AARP Hearing Center
On a recent vacation, I treated myself to a 50-minute massage at a luxury resort in Cancún. After a circuit of sauna, steam and hot and cold plunges, my massage therapist, Angelica, instructed me to hang my robe on the door and lie face down beneath a silky sheet and a warm weighted blanket.
She gently rested her hands on my back. “Relax,” she purred.
I wish it were that simple.
The moment I heard the “R” word, my thoughts sped up like cyclists sprinting toward the finish line of the Tour de France.
How much is this massage costing per minute? Will I remember my locker combination? Wait, did I put on deodorant this morning?
When someone tries to relax me — be it a massage therapist, a meditation instructor or, frankly, anyone with a soothing voice — my brain and body go into overdrive. My pulse quickens, my muscles tighten and my internal speakers start blaring AC/DC all the way up to 11.
If being told to relax makes you feel anything but relaxed, you likely share my frustration.
While it’s easy to assume that unwinding should come naturally, research suggests the ability to relax is shaped by the nervous system, life experience and how safe the brain perceives the world to be. For many of us in midlife and beyond, years of stress, caregiving and constant mental stimulation can leave our bodies stuck in a low-grade state of alertness. The result: When there’s finally time to rest, the body doesn’t quite get the message.
“We can’t relax suddenly,” says Elissa Epel, a chair and professor of psychiatry and behavioral sciences at the University of California, San Francisco, and author of The Stress Prescription: 7 Days to More Joy and Ease. “It takes time for our nervous system to shift gears from our usual high rate of activity to true relaxation.”

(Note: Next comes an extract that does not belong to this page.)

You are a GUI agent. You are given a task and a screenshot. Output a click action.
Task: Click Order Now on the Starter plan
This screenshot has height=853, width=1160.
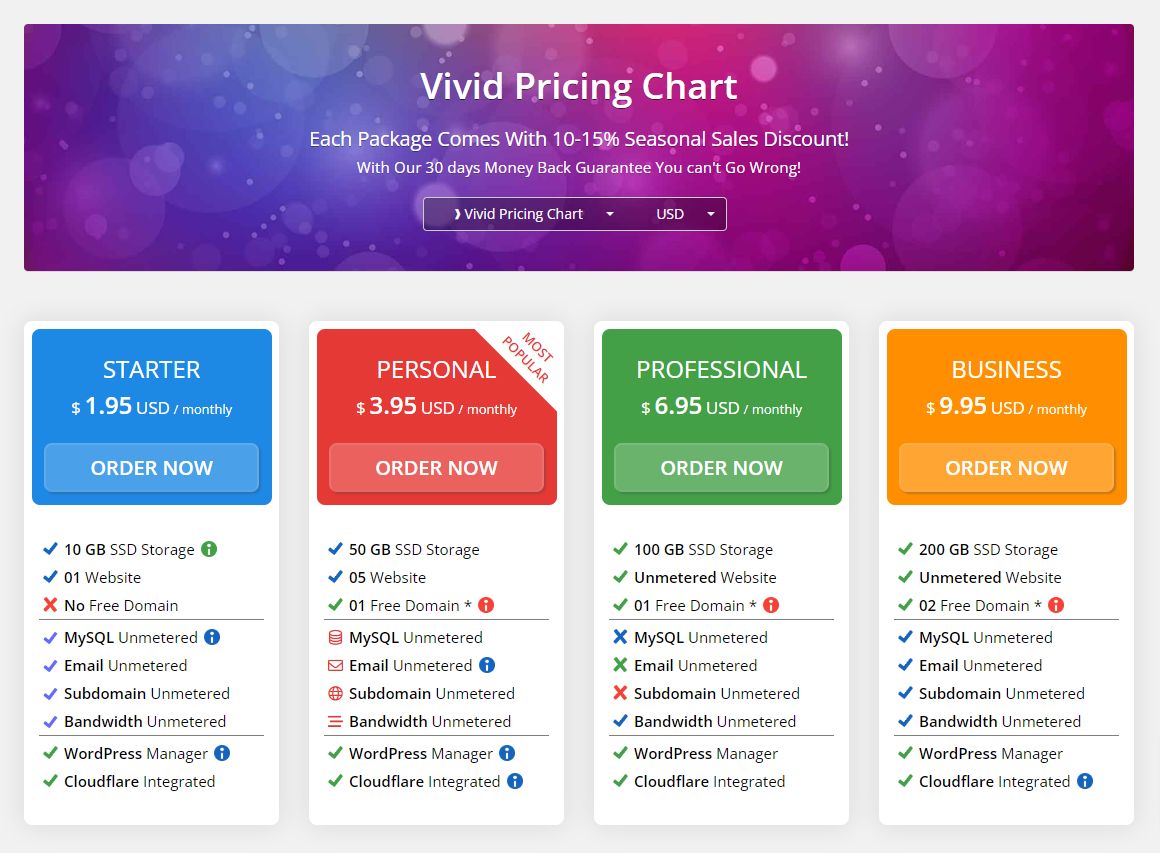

Over time, Epel adds, our stress response can become “more rigid.” With years of practice, the body simply gets better at staying on alert.
The good news: We can train our bodies to downshift at any age.
Epel suggests reframing stress as useful rather than wrong, because it helps us rise to challenges that life throws our way.
We were raised to shut down and ignore big emotions, says Amelia Nagoski, coauthor of Burnout: The Secret to Unlocking the Stress Cycle. “That becomes a reflex.” Over time, those unprocessed emotions build up.
That’s why rest, whether on the massage table or in bed at night, doesn’t always feel restorative. The body needs a signal that stress is over.